Hematite (alpha-Fe2O3) is one of the most promising candidates for photoelectrodes in photoelectrochemical water splitting system. However, the low visible light absorption coefficient and short hole diffusion length of pure alpha-Fe2O3 limits the performance of alpha-Fe2O3 photoelectrodes in water splitting. Herein, to overcome these drawbacks, single-crystalline tin-doped indium oxide (ITO) nanowire core and alpha-Fe2O3 nanocrystal shell (ITO@alpha-Fe2O3) electrodes were fabricated by covering the chemical vapor deposited ITO nanowire array with compact thin alpha-Fe2O3 nanocrystal film using chemical bath deposition (CBD) method.
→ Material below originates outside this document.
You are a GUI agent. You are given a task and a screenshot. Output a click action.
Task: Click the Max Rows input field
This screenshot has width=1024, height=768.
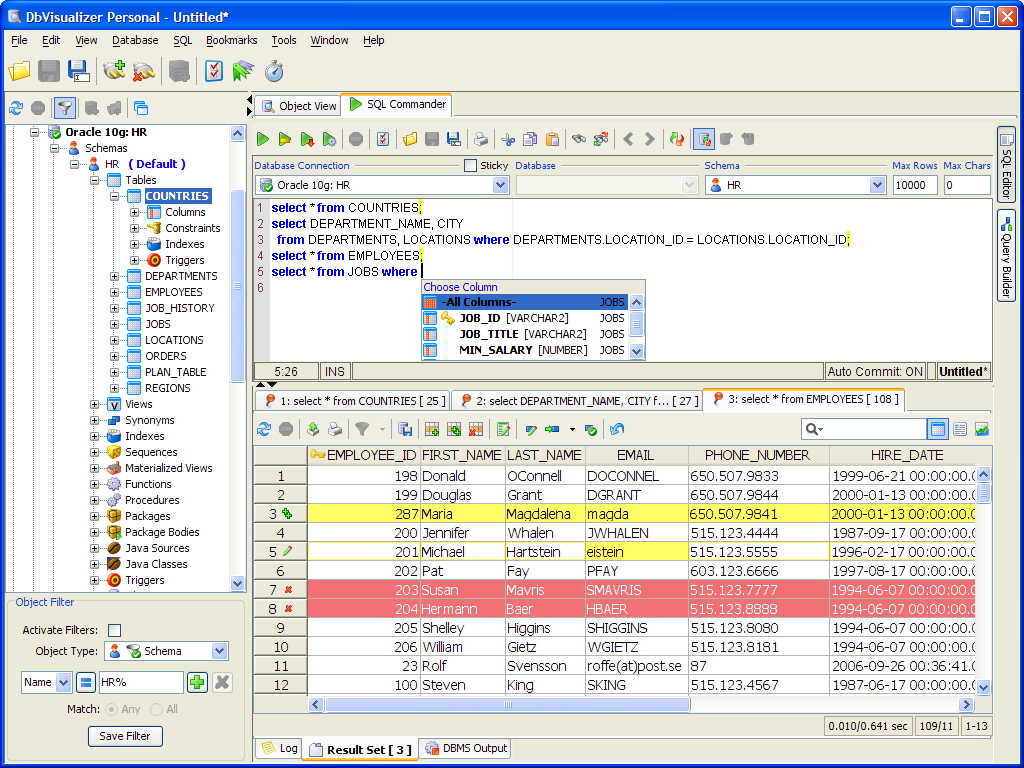coord(915,185)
The J-V curves and IPCE of ITO@alpha-Fe2O3 core shell nanowire array electrode showed nearly twice as high performance as those of the alpha-Fe2O3 on planar Pt-coated silicon wafers (Pt/Si) and on planar ITO substrates, which was considered to be attributed to more efficient hole collection and more loading of alpha-Fe2O3 nanocrystals in the core shell structure than planar structure. Electrochemical impedance spectra (EIS) characterization demonstrated a low interface resistance between alpha-Fe2O3 and ITO nano wire arrays, which benefits from the well contact between the core and shell. The stability test indicated that the prepared ITO@alpha-Fe2O3 core shell nanowire array electrode was stable under AM1.5 illumination during the test period of 40 000 s.